La Magie du codex. Corps, folio, page, pli, cœur
LEFEVRE Sylvie, Éd. Les Belles Lettres, 2025, 292 p.
Le lecteur familier de ces livres reliés dont il tourne les pages instinctivement n’en connait pas l’origine technique. Voilà une étude qui lui permettra de répondre à sa curiosité.
Les supports utilisés par l’être humain pour laisser des traces ont beaucoup évolué depuis 5 400 ans qu’existe l’écriture. Si l’on met de côté les peintures pariétales, se sont succédés (ou ont cohabité) les parchemins, les papyrus, les tablettes de cire, les feuilles d’arbre et de plante, avant que ne s’impose le papier. Inventé en Chine il y a 19 siècles, ce dernier parvient en Europe il y a seulement 1 000 ans !
Les écrits sont d’abord inscrits sur des rouleaux appelés « volumen ». Leurs 6 et 10 mètres de longueur sont tendus entre deux bâtons fixés aux extrémités. Ce qui est rédigé n’apparaît que sur une seule face. Pour lire, il est nécessaire de dérouler de la main droite et de rouler de la main gauche, au fur et à mesure du déchiffrage du texte.
Quand on veut s’exercer à l’écriture ou noter des informations éphémères qui seront facilement effaçables, ce sont des tablettes de cire qui sont utilisées. Il est alors aisé d’y tracer des signes grâce à un stylet. L’usage d’une spatule permet d’effacer, en lissant la surface qui est malléable.
Le codex, quant à lui, apparaît au premier siècle de notre ère, sous forme de cahier de parchemins. Il va cohabiter avec le volumen, avant de s’imposer au Vème siècle : c’est l’ancêtre direct du livre moderne. La longue feuille d’autrefois est pliée en accordéon, formant des cahiers reliés les uns aux autres, laissant très longtemps le soin au lecteur de couper lui-même les feuilles du bord extérieur restées solidaires.
C’est progressivement que les pratiques, qui nous sont aujourd’hui familières et évidentes, vont progressivement se généraliser. Ainsi de cette habitude de « tourner » la page, passant de l’endroit (recto) à l’envers (verso). L’amélioration de la qualité du papier permettra d’éviter que les textes imprimés sur une face se mélangent par surimpression avec ceux de l’autre face.
Ainsi, de la coutume qui fait commencer le texte sur la page de droite en laissant vierge la page de gauche, parce que c’est celle sur laquelle le regard se fixe d’emblée. De même, la lente mutation qui fait évoluer la première page de couverture longtemps laissée vierge. Elle va, petit à petit, se charger d’informations, puis d’un frontispice de plus en plus imposant, cet appareil décoratif mettant en scène le titre.

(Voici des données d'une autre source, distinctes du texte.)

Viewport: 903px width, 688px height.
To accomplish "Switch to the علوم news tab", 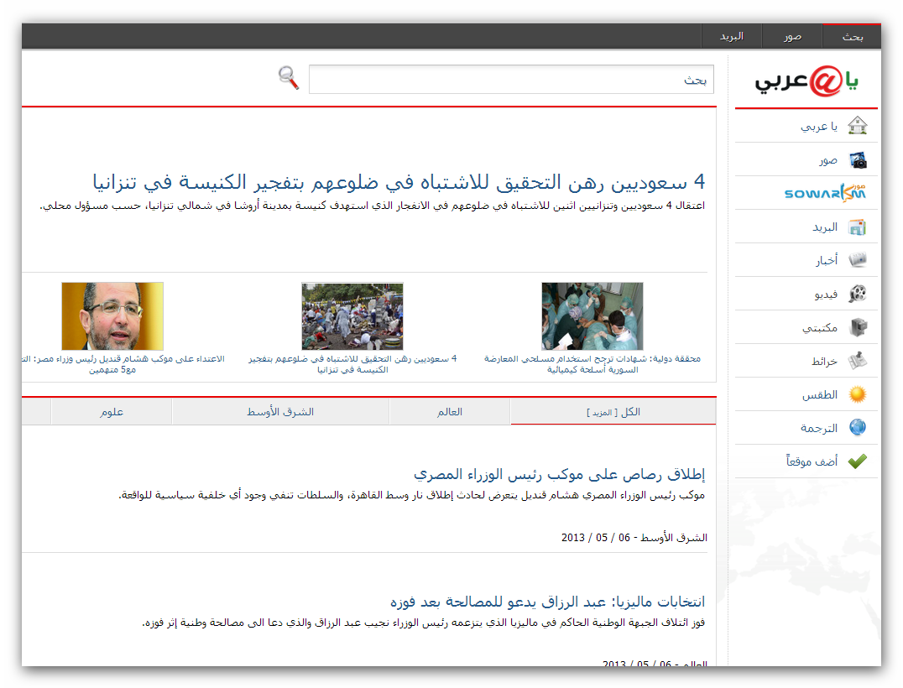I will coord(112,412).
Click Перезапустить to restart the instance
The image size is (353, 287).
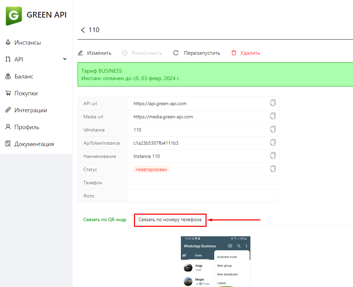[197, 53]
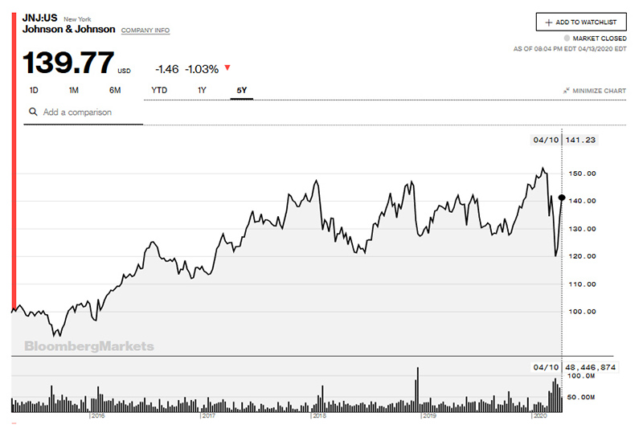
Task: Click the black data point marker on price line
Action: (x=561, y=198)
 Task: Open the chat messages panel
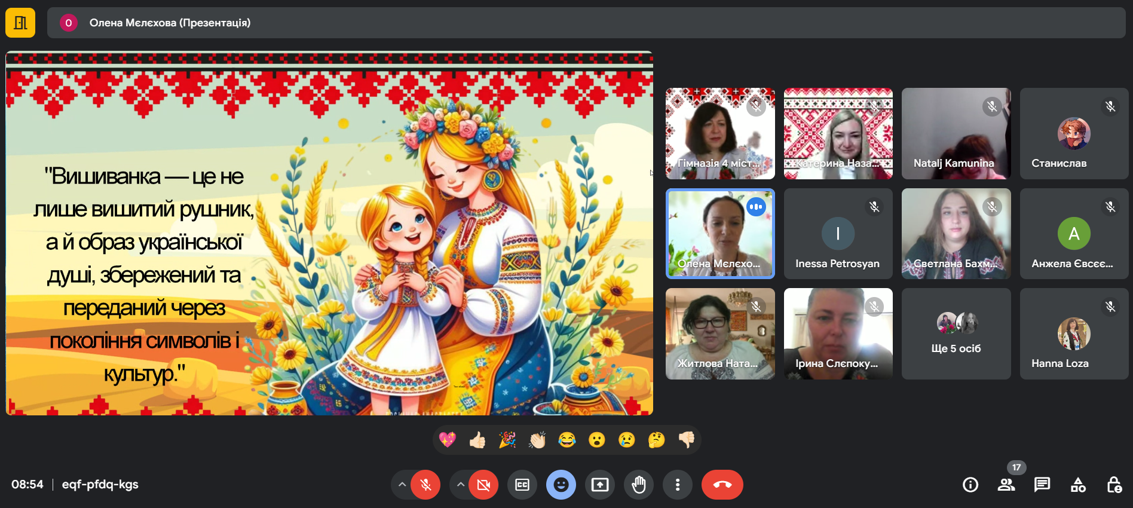pyautogui.click(x=1042, y=485)
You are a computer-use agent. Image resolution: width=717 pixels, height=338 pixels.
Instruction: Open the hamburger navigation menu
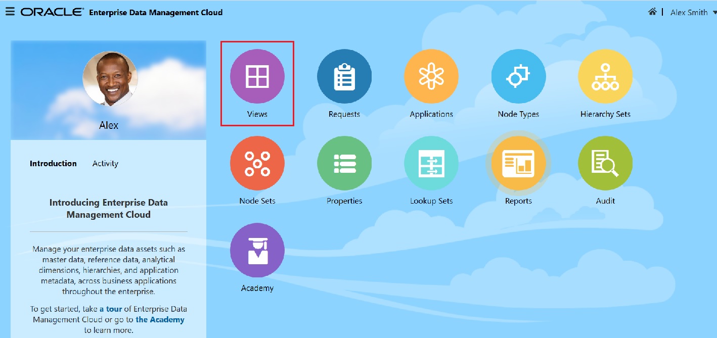pyautogui.click(x=9, y=12)
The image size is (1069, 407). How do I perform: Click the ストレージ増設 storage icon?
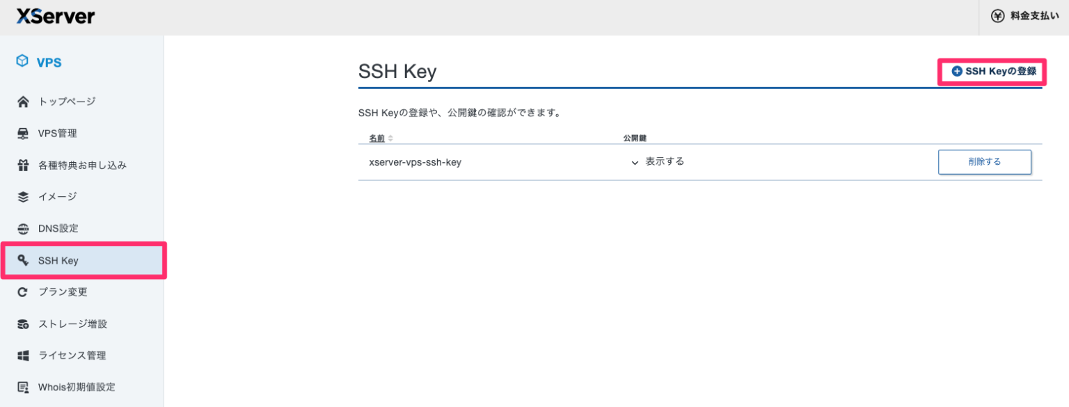(x=23, y=324)
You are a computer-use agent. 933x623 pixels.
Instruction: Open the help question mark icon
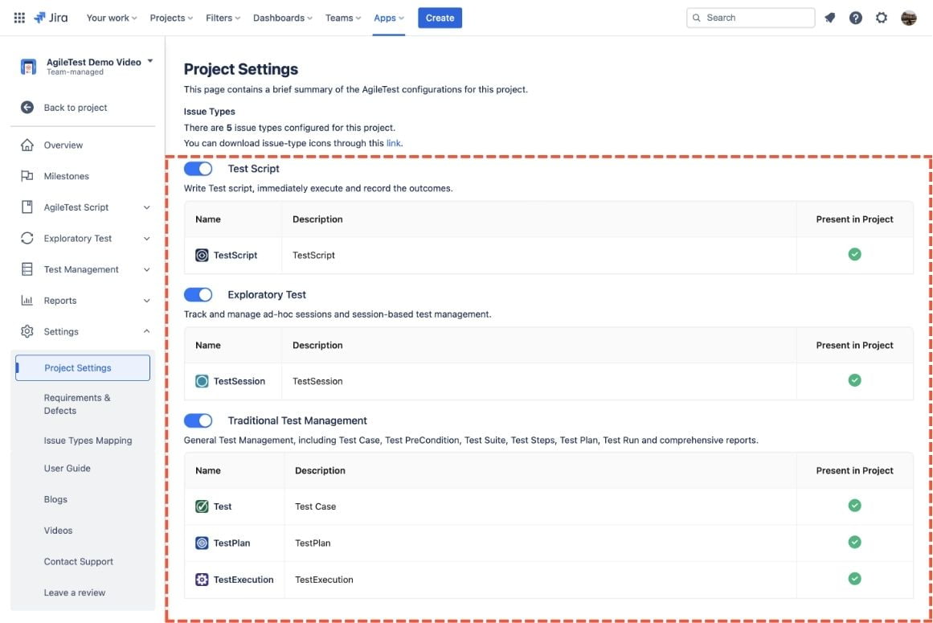coord(856,18)
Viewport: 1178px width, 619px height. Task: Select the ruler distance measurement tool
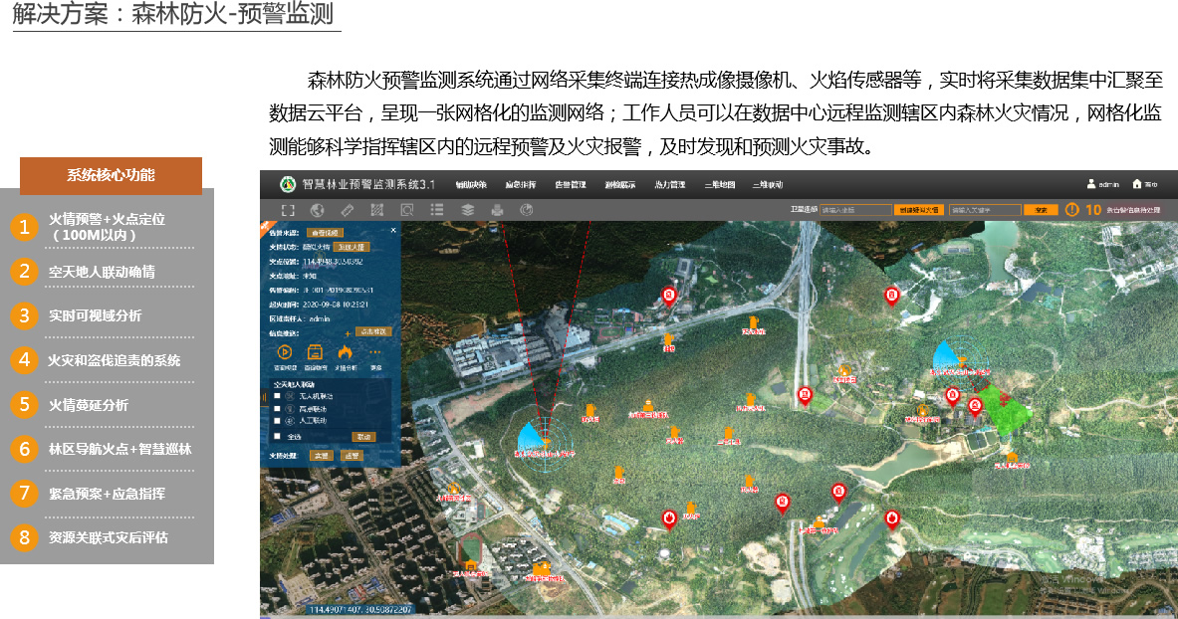(347, 208)
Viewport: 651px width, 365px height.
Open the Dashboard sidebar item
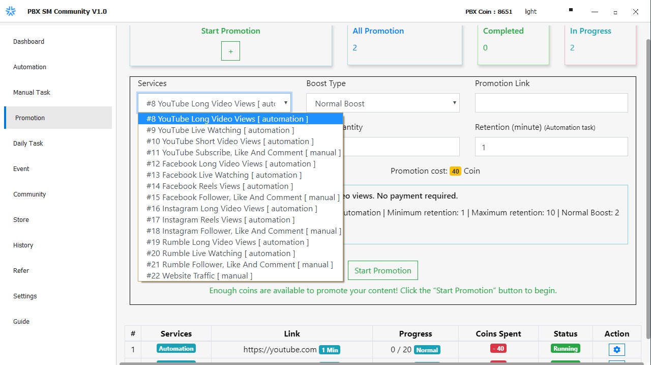coord(29,42)
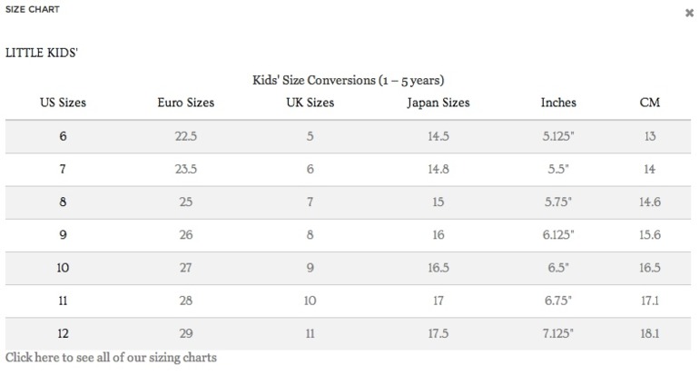Click the link to see all sizing charts

111,358
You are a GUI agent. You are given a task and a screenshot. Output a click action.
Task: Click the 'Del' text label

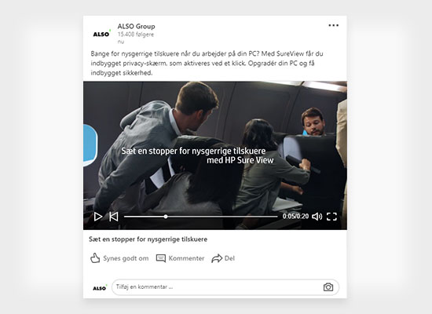tap(229, 258)
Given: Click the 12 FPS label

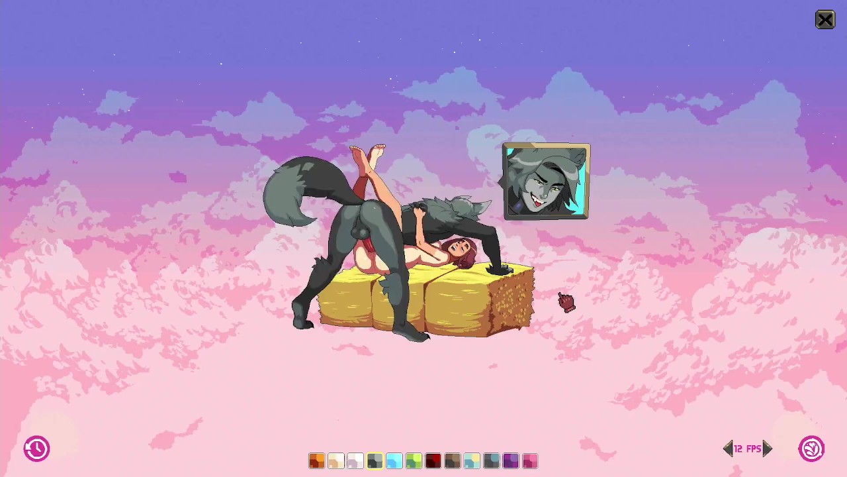Looking at the screenshot, I should [748, 449].
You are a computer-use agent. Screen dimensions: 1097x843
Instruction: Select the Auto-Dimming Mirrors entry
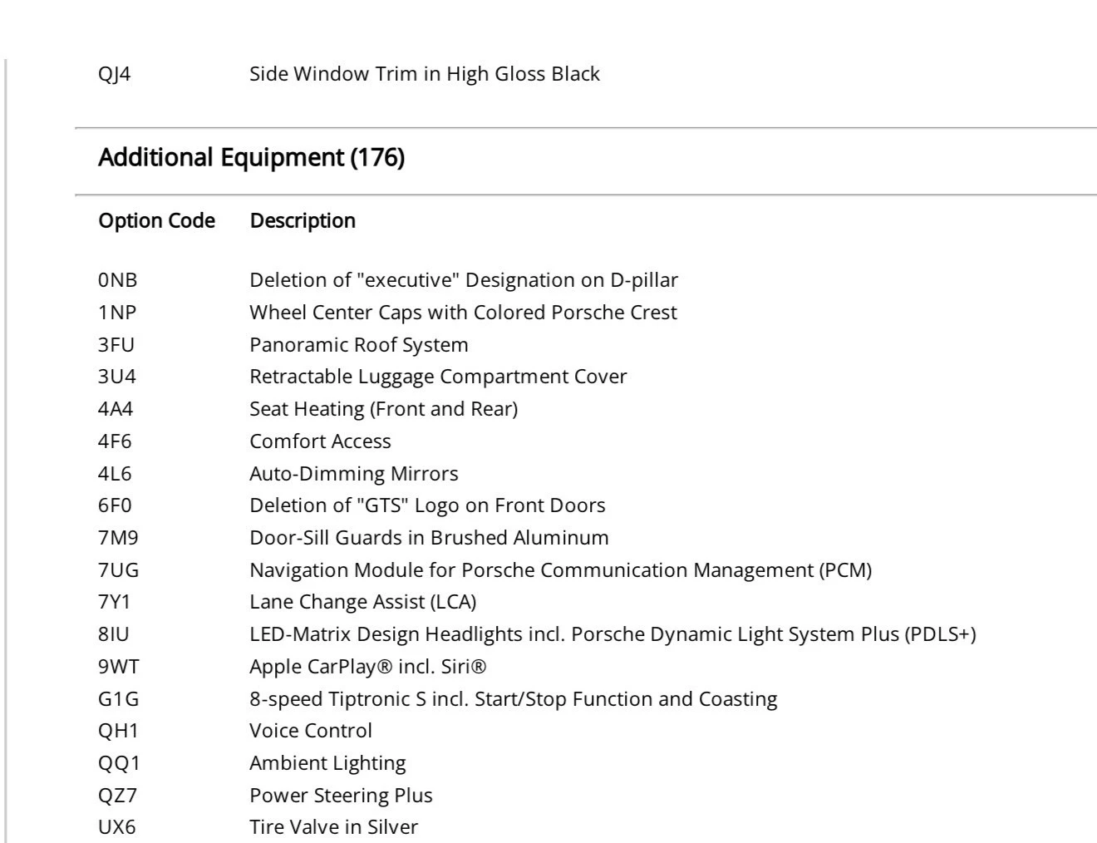pos(353,474)
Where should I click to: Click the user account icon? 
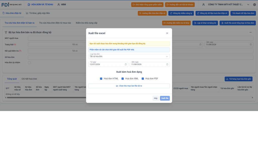(x=204, y=5)
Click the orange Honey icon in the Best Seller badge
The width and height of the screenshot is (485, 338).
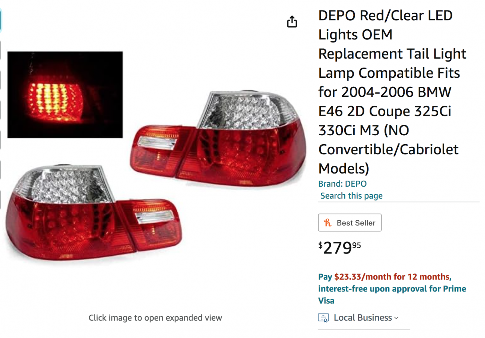(x=328, y=223)
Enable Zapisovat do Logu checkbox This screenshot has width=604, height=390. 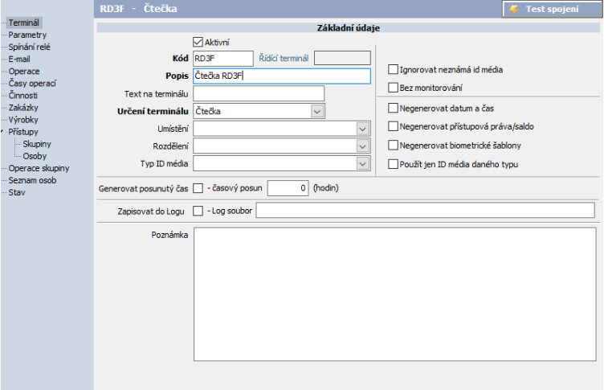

Ainsi, de l’apparition du signet : ce long ruban de tissus attaché au transefil servant de marque-page. Mais aussi, les serpentes : ces papiers translucides placés entre deux pages pour éviter qu’elles ne s’abiment en se frottant, l’une contre l’autre. Ou encore ce tissu précieux recouvrant la couverture, pour la protéger, lors des manipulations manuelles.
Ainsi, de l’équipement intérieur du livre qui se diversifie avec des outils annexes. Ce sont ces lunettes polarisées pour les images en stéréographie ; cet écran quadrillé permettant de voir des images se succédant selon la technique de l’ombro-cinéma ; cet onglet faisant apparaitre et disparaître à volonté un dessin ; ce livre pop-up de déployant en relief grâce à des mécanismes de pliage.…
L’anatomie du livre finit par être assimilé à l’organisme humain. On parle de son corps, de sa tête et de ses pieds, un index étant parfois dessiné pour marquer un passage. Il désignera ce répertoire placé à la fin cataloguant l’emplacement des mots signifiants. On a même imaginé d’aménager dans la page intérieur de couverture un espace pour y loger des lunettes de presbyte, pour mieux réussir à lire !
Voilà un livre savant, mais enrichissant dont la moitié des pages sont dotées de magnifiques illustrations retraçant l’histoire iconographique du codex. A recommander pour les curieux et les amoureux de la lecture.